México tiene algo que ninguna otra selección del ranking puede ofrecer al hincha chileno: una base de seguidores propia construida durante años de presencia mundialista y por la popularidad de la liga mexicana entre los aficionados sudamericanos. El Tri llegó al Mundial 2026 con la presión adicional de ser país anfitrión, lo que le puso una carga simbólica enorme sobre los hombros. Jugar en casa, ante una afición que convirtió cada partido en una celebración masiva, generó imágenes que circularon ampliamente en redes sociales chilenas. Los hinchas de la Roja que habitualmente siguen el fútbol latinoamericano encontraron en México una selección con narrativas propias, con la intensidad de quien juega ante su propia gente y con la conciencia de que el fracaso no tiene adónde esconderse cuando el estadio es tuyo.
Uruguay ocupa un lugar peculiar en el imaginario del hincha chileno. No es la selección que más se sigue con afecto, pero tampoco es una que se pueda ignorar fácilmente cuando aparece en pantalla. La celeste siempre genera conversación: por su estilo de juego directo y sin concesiones estéticas innecesarias, por su generación de jugadores con nombres reconocibles como Darwin Núñez y Rodrigo Bentancur, y por la intensidad que caracteriza a cada uno de sus partidos. Además, el historial entre Chile y Uruguay en eliminatorias sudamericanas tiene suficientes capítulos dramáticos como para que el hincha chileno tenga una opinión formada y cargada de historia sobre el equipo rioplatense. Ese interés tenso, que mezcla respeto y rivalidad en proporciones variables, se traduce en audiencia. El partido de Uruguay siempre se mira desde Chile, aunque sea con un ojo y el otro en otra cosa.

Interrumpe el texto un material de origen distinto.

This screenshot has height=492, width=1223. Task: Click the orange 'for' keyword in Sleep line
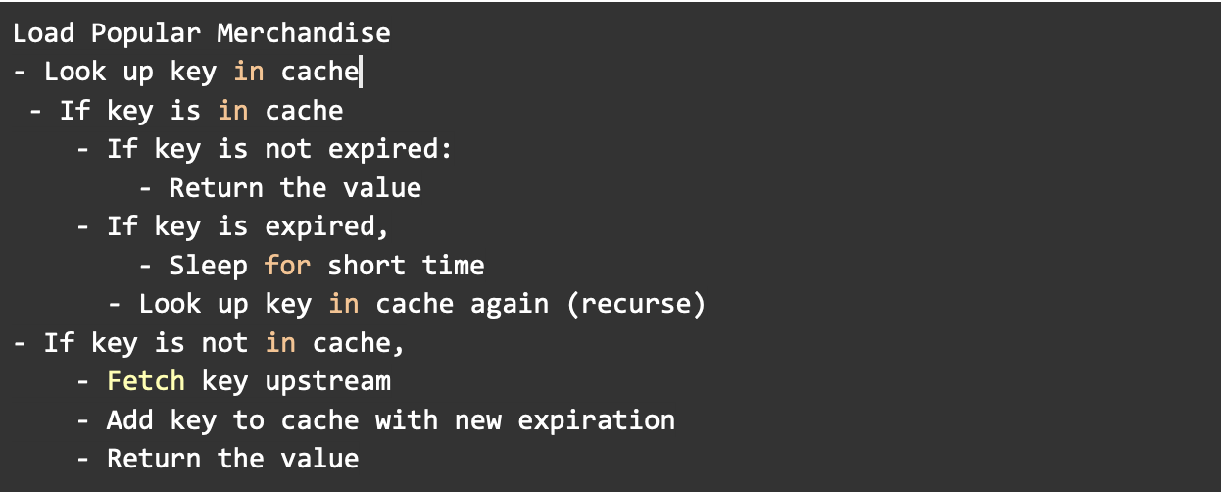click(288, 266)
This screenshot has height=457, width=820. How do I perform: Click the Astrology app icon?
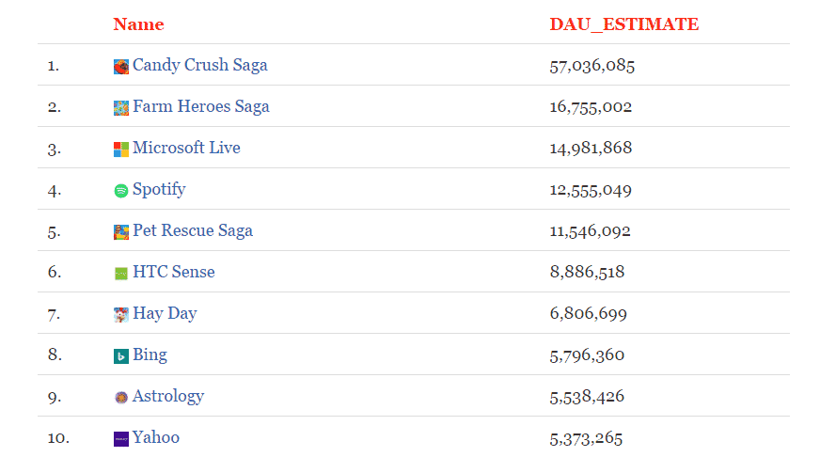pos(121,398)
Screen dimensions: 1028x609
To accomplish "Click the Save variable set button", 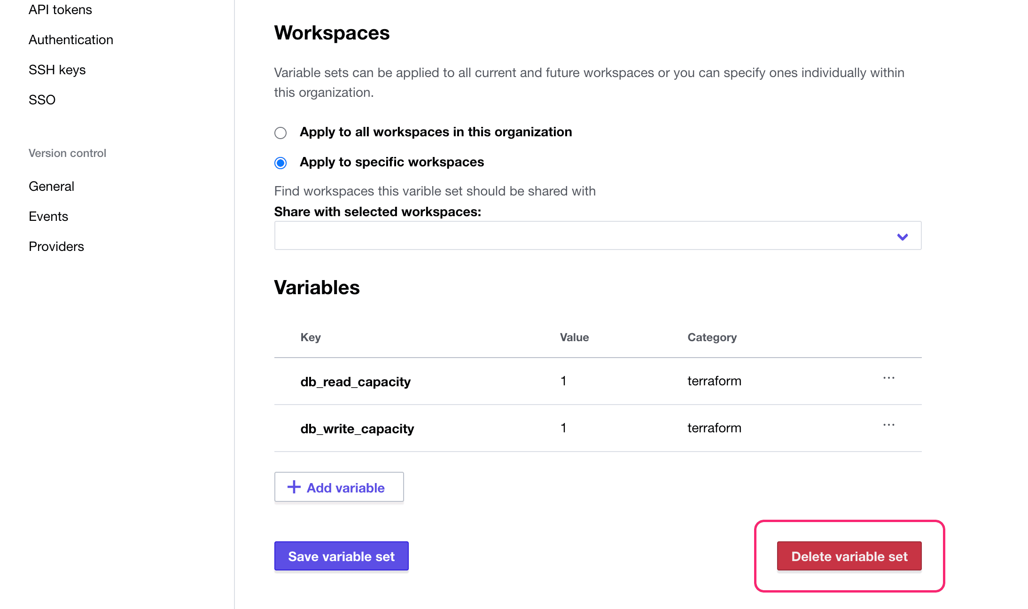I will [342, 556].
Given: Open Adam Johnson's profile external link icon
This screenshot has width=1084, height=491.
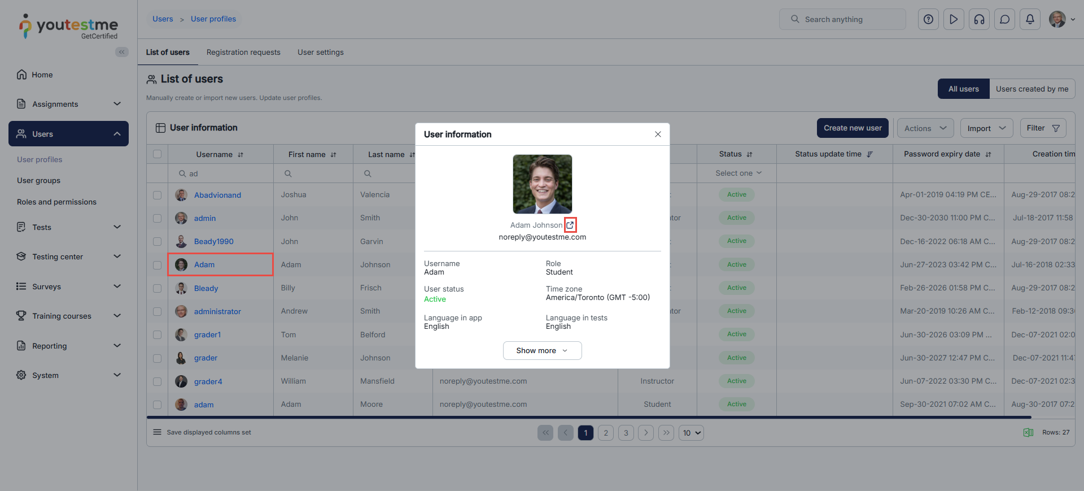Looking at the screenshot, I should click(x=570, y=225).
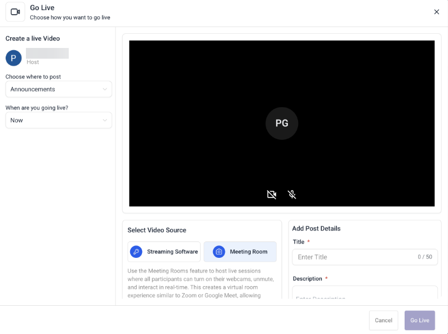Screen dimensions: 448x334
Task: Click the camera icon beside Meeting Room
Action: (219, 252)

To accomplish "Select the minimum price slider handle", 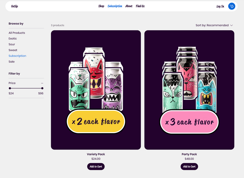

Alemania es la selección del hincha chileno que se autodefine como “purista del fútbol”. No tiene la narrativa emocional de Argentina ni el glamour de Francia, pero tiene algo que pocas selecciones pueden ofrecer: coherencia sistémica y una manera de construir equipos competitivos que genera admiración entre quienes valoran la metodología por sobre el resultado individual. El modelo alemán de formación y de selección genera respeto técnico. En el Mundial 2026, Die Mannschaft llegó buscando recuperar el nivel que la llevó a ser campeona en 2014 y a ser semifinalista en 2018, y esa búsqueda de recuperación tiene algo de épico que captura la atención de un segmento específico de los hinchas chilenos: el que discute de táctica, analiza sistemas y compara generaciones.
El caso de Estados Unidos es el más interesante del ranking en términos de evolución de percepción. En ediciones anteriores del Mundial, la selección norteamericana era un tema secundario para el hincha chileno. En el Mundial 2026, ser sede del torneo cambió esa relación. Los estadios llenos, la cobertura mediática masiva y la capacidad de la US Soccer de reclutar jugadores con trayectorias en ligas europeas de primer nivel pusieron a los americanos en el radar de quienes habitualmente los ignoraban. Los partidos de Estados Unidos en casa generaron imágenes con una energía visual poderosa que circuló masivamente por las redes sociales chilenas. Esa exposición convirtió al equipo en un punto de atención genuino que no tenía precedente en mundiales previos, especialmente entre los aficionados más jóvenes.